The trio came to the notice of the local executives Pierre Thomas (known as P) and Kevin Lee (Coach K), who founded a label, Quality Control, around the trio in 2013. Already, Migos had fallen under the tutelage of local rapper and talent scout Gucci Mane, who had heard the group’s early track “Bando,” and signed them to a cash deal.

But with Gucci Mane in prison, P and Coach K became the group’s primary boosters, developing a grassroots artist development strategy that they would later employ with other breakout acts such as Lil Yachty and Lil Baby.

Musically, it was Takeoff who first drew P’s attention with his bouncy, melodic triplet raps that the executive said reminded him of the ’90s group Bone Thugs-N-Harmony.

“The music was crazy,” P later said, “but what made me really want to go hard for them is that they packed all their clothes and moved into the studio — literally lived there, sleeping on reclining chairs and making music all day.”

P had long heralded Takeoff as an unsung talent, given his reserved mien and lack of self-aggrandizing. “If he cared more about this rap game he would definitely be stepping on y’all,” the executive wrote on Twitter in May, “but unfortunately he don’t.”

He added that he’d been that way since they first met. “Nothing has changed with him.”

Describing Migos’ maximalist approach to music in The Fader, Takeoff said the group would make about “seven songs a day,” spending no more than 15 minutes on each track. Working on a song for any longer “kills the vibe,” Takeoff said. “You gotta have fun with a song, make somebody laugh,” he added: “You gotta have character.”

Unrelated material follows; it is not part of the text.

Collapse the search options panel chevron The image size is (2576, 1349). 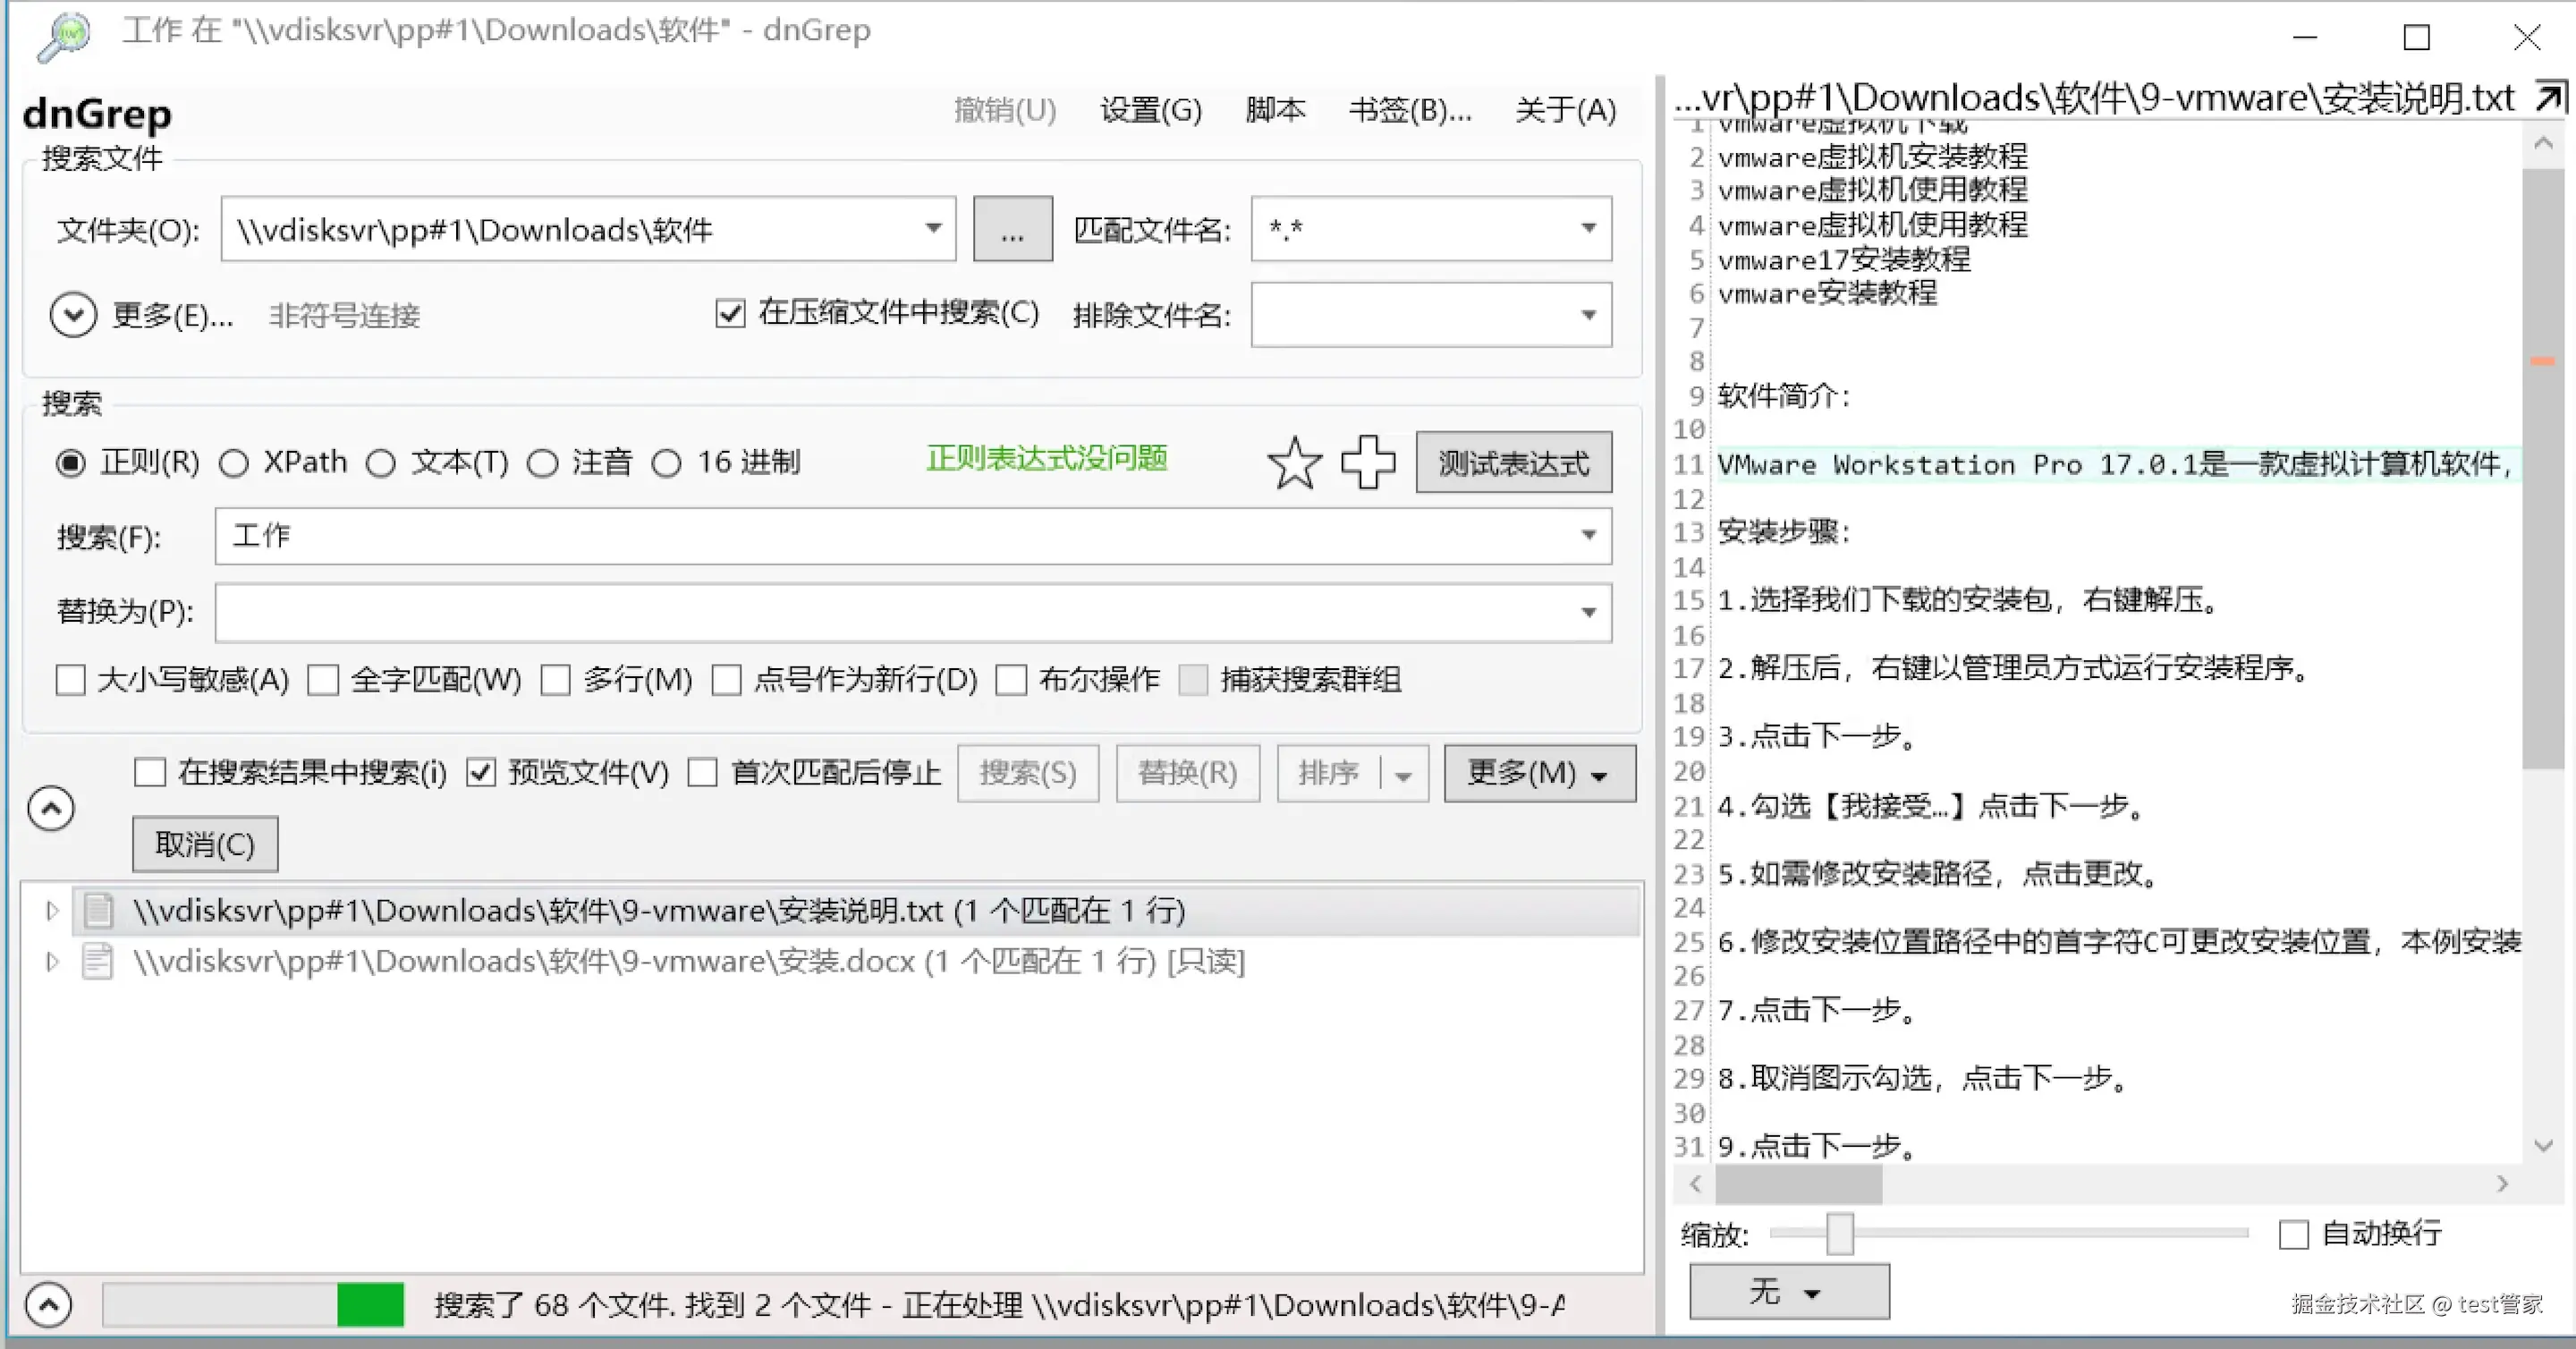50,807
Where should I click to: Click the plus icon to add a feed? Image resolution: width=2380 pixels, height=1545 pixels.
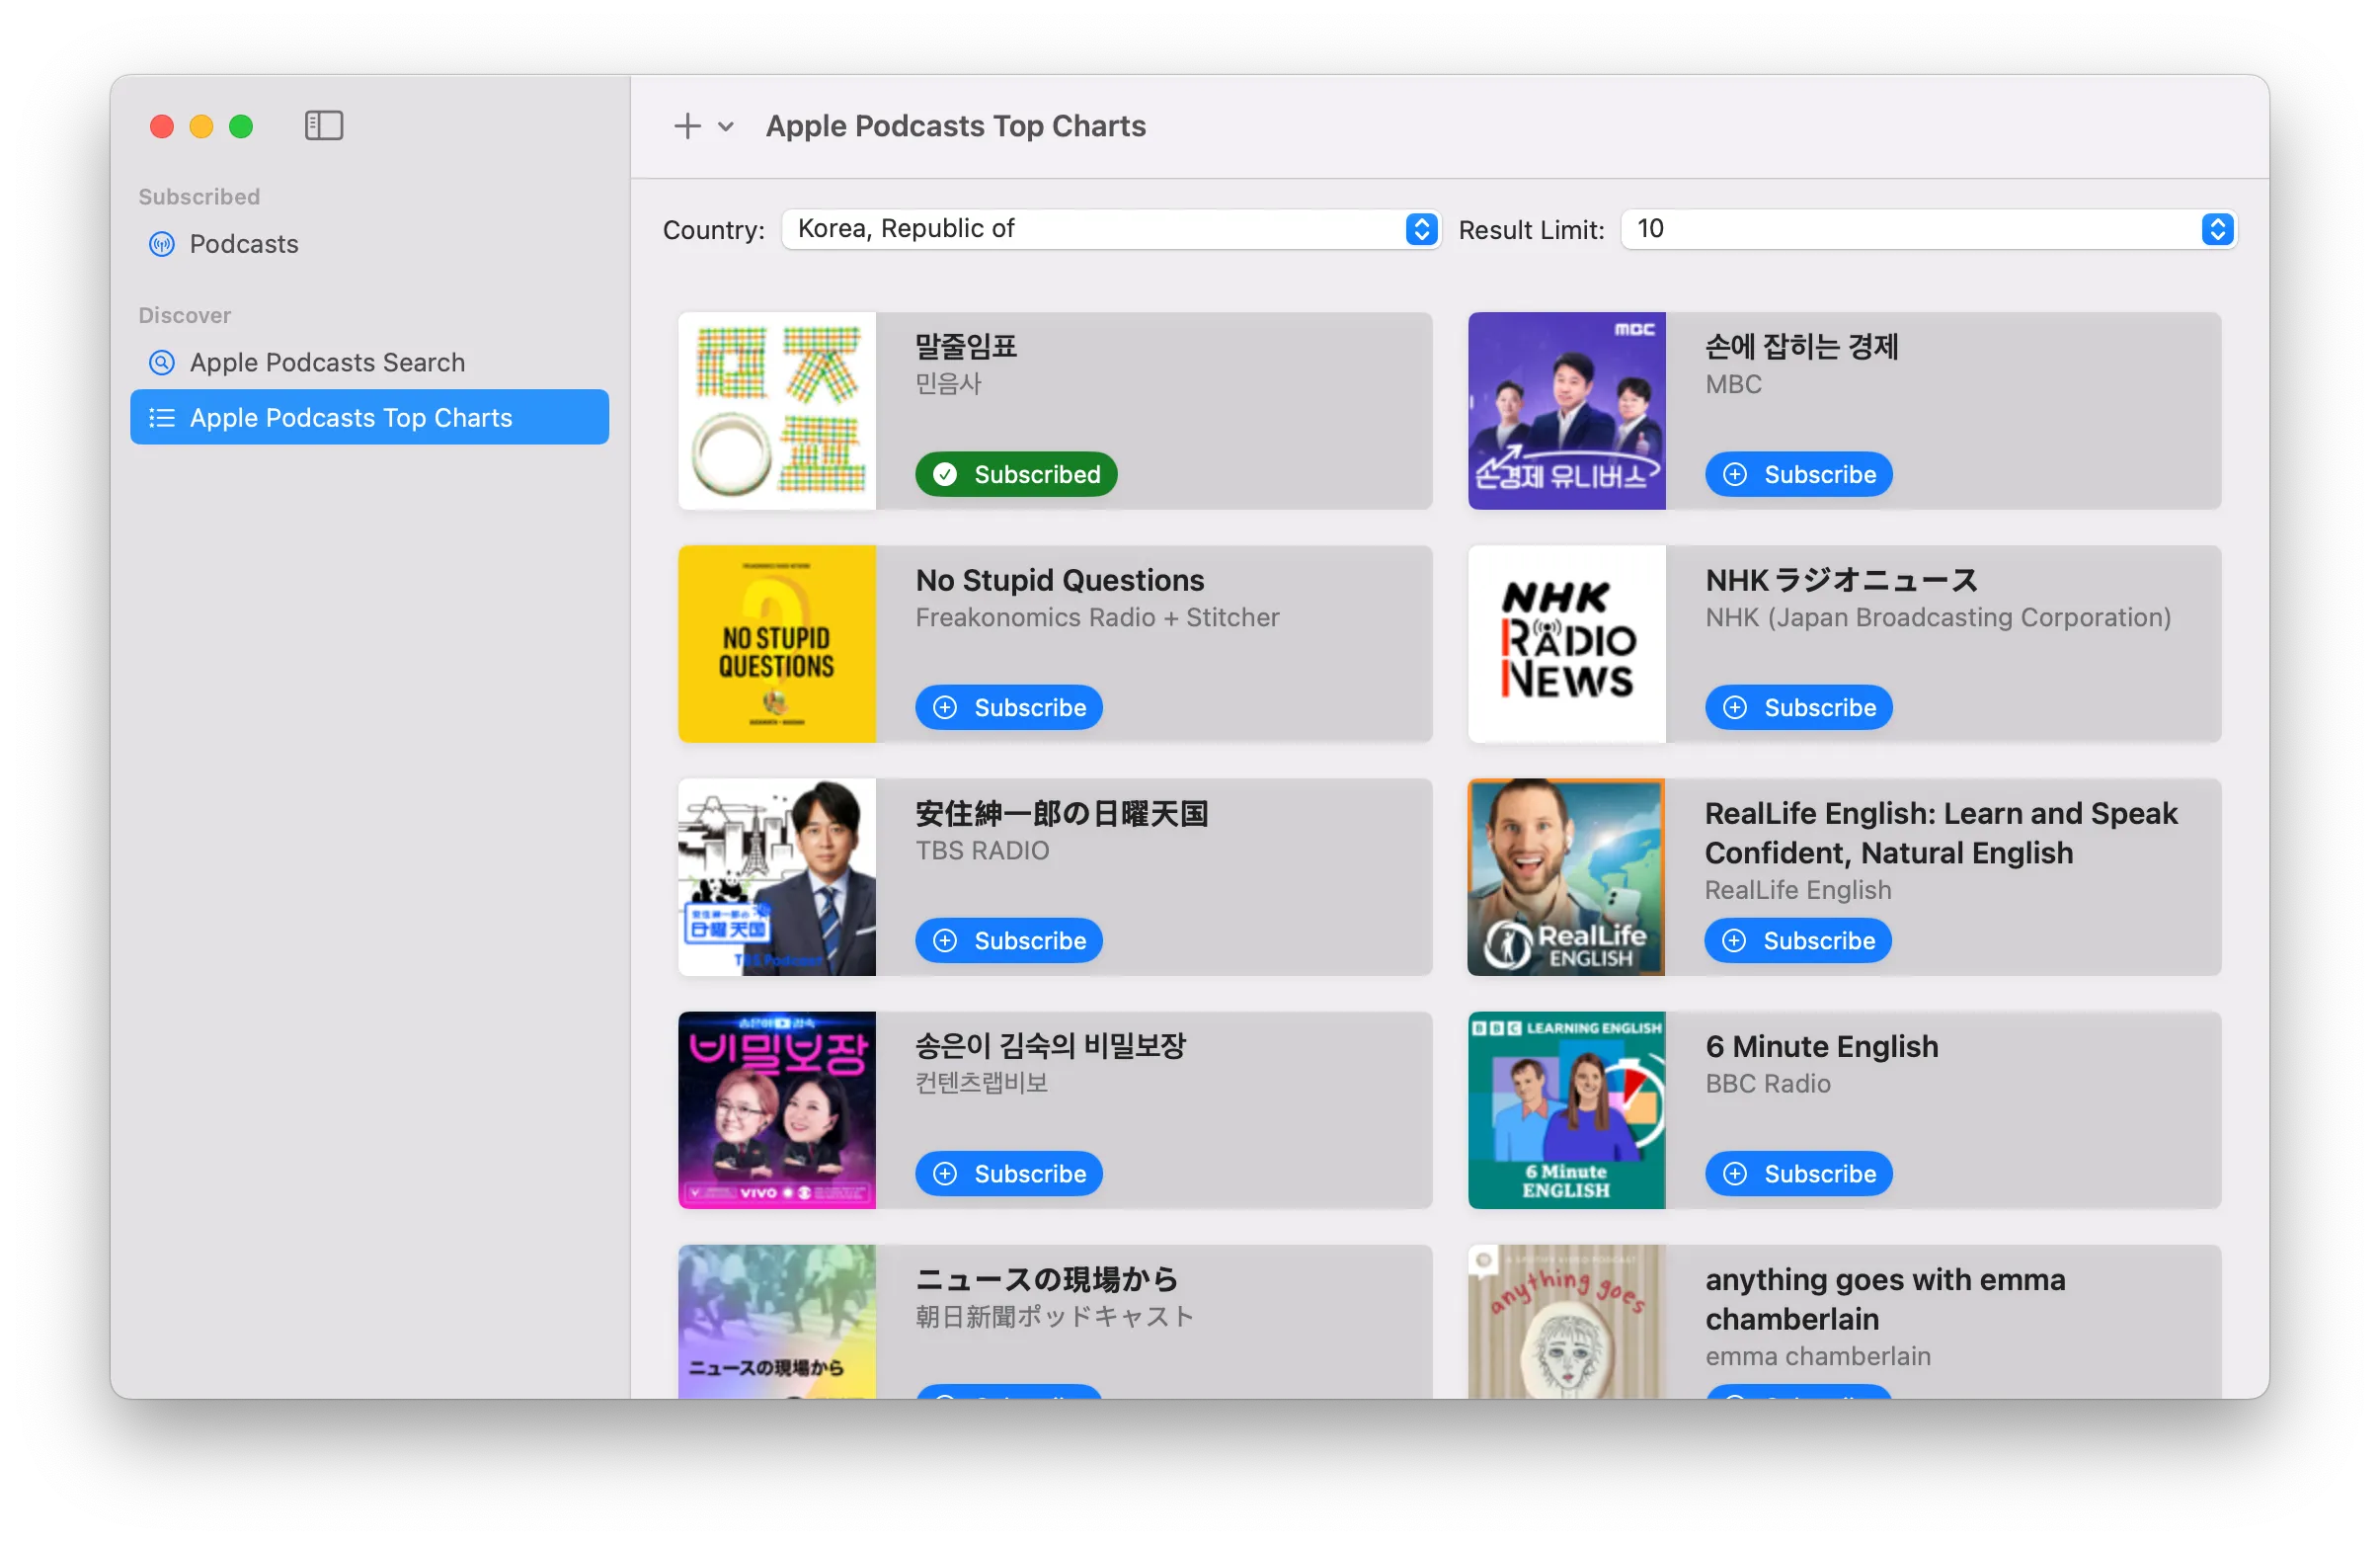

In the summer of 2020, Takeoff was accused of rape in a lawsuit by a woman who said she was assaulted at a house party in Encino, California. A lawyer representing the rapper called the claims “patently and provably false” and said Takeoff was known for his “quiet, reserved and peaceful personality.” The Los Angeles County District Attorney’s Office declined to prosecute the case because of a lack of evidence, according to Pitchfork.

Recently, Migos had been coy about its future as a group as Offset battled in court with the trio’s label. But in interviews, Quavo emphasized familial loyalty and said that he and Takeoff would continue as a duo, which they sometimes referred to as Unc’ and ’Phew.

“We don’t know all the answers,” Takeoff, always a man of few words, said last month on the Big Facts podcast. “God knows. And we pray, so only time will tell.”